问题
I was having some problem when trying to design for my firebase database structure. Basically, 1 account can have many receipts, 1 receipts can have many items. Here is the JSON:
receipts {
accountID1 : {
receiptID1 : {
date : "07/07/2017"
store : {
storeName : "store1"
storeAddr : "addr1"
}
currency : {
currencyName : "currency1"
currentcySymbol : "$"
}
totalAmount : "50.00"
items : {
itemID1 : true,
itemID2 : true,
}
}
receiptID2 : {
date : "08/07/2017"
store : {
storeName : "store1"
storeAddr : "addr1"
}
currency : {
currencyName : "currency1"
currentcySymbol : "$"
}
totalAmount : "20.00"
items : {
itemID3 : true,
itemID4 : true,
}
}
}
},
items {
itemID1 : {
type : "food"
name : "snack"
unitprice : "10.00"
quantity : "2"
}
itemID2 : {
type : "entertainment"
name : "gaming equipment"
unitprice : "150.00"
quantity : "1"
}
itemID3 : {
type : "food"
name : "fruit juice"
unitprice : "4.00"
quantity : "1"
}
itemID4 : {
type : "entertainment"
name : "gaming equipment"
unitprice : "150.00"
quantity : "1"
}
},
itemIDsByType {
food : {
itemID1 : true,
itemID3 : true,
}
entertainment: {
itemID2 : true,
itemID4 : true,
}
}
I realized there is a duplication problem under the items
child. For instance, account A purchase item A in receipt 1. Then, account A purchase the same item again in receipt 2. Under the receipt
s child, yes that will not cause any interference.
However, by looking at items
child, specifically for itemID2
and itemID4
, they are same item but belonged to different receipt. These two records are duplicated, and let's say for large set of data, I think this design might cause a problem.
Any ideas on how to restructure the database design in order to remove the duplication problem mentioned above?
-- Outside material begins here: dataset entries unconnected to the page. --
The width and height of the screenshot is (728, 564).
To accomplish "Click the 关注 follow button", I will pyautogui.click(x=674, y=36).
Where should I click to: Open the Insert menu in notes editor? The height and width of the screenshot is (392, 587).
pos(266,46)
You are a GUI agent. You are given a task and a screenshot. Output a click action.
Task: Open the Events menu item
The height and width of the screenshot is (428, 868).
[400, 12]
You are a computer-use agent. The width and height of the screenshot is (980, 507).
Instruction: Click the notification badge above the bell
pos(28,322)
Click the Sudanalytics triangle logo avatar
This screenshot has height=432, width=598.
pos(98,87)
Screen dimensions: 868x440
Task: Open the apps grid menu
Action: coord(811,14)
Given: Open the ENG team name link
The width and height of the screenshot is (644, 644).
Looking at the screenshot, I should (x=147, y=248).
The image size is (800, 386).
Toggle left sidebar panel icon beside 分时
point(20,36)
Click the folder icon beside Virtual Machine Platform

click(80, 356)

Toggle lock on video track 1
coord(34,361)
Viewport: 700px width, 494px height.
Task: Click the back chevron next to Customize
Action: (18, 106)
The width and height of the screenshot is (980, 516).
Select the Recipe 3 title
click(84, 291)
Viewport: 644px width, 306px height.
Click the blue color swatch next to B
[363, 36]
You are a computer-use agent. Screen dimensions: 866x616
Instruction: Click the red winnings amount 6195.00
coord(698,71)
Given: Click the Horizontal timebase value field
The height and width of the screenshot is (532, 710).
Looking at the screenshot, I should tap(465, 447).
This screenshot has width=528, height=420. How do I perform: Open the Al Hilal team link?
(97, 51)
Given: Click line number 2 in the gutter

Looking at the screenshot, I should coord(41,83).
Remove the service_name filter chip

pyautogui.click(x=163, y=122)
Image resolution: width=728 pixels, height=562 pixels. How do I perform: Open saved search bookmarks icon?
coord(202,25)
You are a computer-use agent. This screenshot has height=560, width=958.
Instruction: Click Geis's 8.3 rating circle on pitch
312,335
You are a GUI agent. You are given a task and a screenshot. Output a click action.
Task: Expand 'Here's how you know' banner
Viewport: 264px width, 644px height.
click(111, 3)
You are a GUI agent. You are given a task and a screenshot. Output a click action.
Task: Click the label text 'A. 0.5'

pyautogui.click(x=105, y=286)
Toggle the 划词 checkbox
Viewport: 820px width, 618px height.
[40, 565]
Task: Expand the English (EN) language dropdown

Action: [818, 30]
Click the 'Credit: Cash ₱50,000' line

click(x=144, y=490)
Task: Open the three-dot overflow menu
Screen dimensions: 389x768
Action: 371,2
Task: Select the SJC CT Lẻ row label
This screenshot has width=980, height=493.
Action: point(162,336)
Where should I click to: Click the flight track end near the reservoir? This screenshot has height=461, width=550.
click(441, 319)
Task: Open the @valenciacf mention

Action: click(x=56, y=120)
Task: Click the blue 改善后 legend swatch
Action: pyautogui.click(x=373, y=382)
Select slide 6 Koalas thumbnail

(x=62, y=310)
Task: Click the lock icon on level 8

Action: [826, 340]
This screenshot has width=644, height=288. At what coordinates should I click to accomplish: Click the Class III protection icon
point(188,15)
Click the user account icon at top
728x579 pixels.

I have actually come out with another design but it is less-flatten:
receipts {
accountID1 : {
receiptID1 : {
date : "07/07/2017"
merchantName : "NTUC"
branch : {
branchName : "Marsiling"
branchAddress : "Blk 167, Marsiling"
}
currency : {
currencyName : "currency1"
currencySymbol : "$"
}
totalAmount : "50.00"
}
receiptID2 : {
date : "08/07/2017"
merchantName : "NTUC"
branch : {
branchName : "Marsiling"
branchAddress : "Blk 167, Marsiling"
}
currency : {
currencyName : "currency1"
currencySymbol : "$"
}
totalAmount : "20.00"
}
}
},
itemLists {
receiptID1 : {
items : {
itemID1 : {
type : "food"
name : "snack"
unitprice : "10.00"
quantity : "2"
}
itemID2 : {
type : "entertainment"
name : "gaming equipment"
unitprice : "150.00"
quantity : "1"
}
itemID3 : {
type : "food"
name : "fruit juice"
unitprice : "4.00"
quantity : "1"
}
}
}
receiptID2 : {
items : {
itemID4 : {
type : "entertainment"
name : "gaming equipment"
unitprice : "150.00"
quantity : "1"
}
}
}
},
itemIDsByType {
food : {
itemID1 : true,
itemID3 : true,
}
entertainment: {
itemID2 : true,
itemID4 : true,
}
},
merchants {
merchantID1 : {
merchantName : "NTUC"
branches : {
branchID1 : {
branchName : "Marsiling"
branchAddress : "Blk 167, Marsiling"
}
branchID2 : {
branchName : "Woodlands"
branchAddress : "Blk 161, Woodlands"
}
}
}
}
As for this design, each of the items are grouped under each receiptID so that could eliminate the duplication problem mentioned above. But I find it less-flatten, I am trying to juggle between flatten design with duplicate data or less-flatten design with no duplicated data. Which one would be better for a large set of data?
回答1:
Let's start with a master items list. This list is ALL of the items available for sale.
item_0
name: "burger"
item_1
name: "taco"
item_2
name: "hot dog"
item_3
name: "fries"
item_4
name: "refried beans"
Then the receipts node which stores info about the receipt, date, time, customer name etc. Note there are no references to the items as they are not directly needed, but could be added for convenience.
receipt_0
customer: "Frank"
timestamp: 170716093623
receipt_1
customer: "Bill"
timestamp: 170716094515
and finally the details of the items on each receipt.
receipt_items:
-Y89jasjdiasd:
item_id: item_0
price: 5.00
qty: 1
receipt: receipt_0
-YHJis9asdasd:
item_id: item_3
price: 1.50
qty: 1
receipt: receipt_0
-Yn9kasdpaosd:
item_id: item_1
price: 2.00
qty: 3
receipt: receipt_1
-Yllois9040ka:
item_id: item_4
price: 1.50
qty: 1
receipt: receipt_1
As you can see, Frank got a burger and fries on receipt_0 and Bill got 3 tacos (!) and a side of refried beans on receipt_1
With this structure, you can get the details of each receipt, customer, date etc. Or query the receipt_items node for a receipt_id and get the details of the items on it - item, price, qty etc.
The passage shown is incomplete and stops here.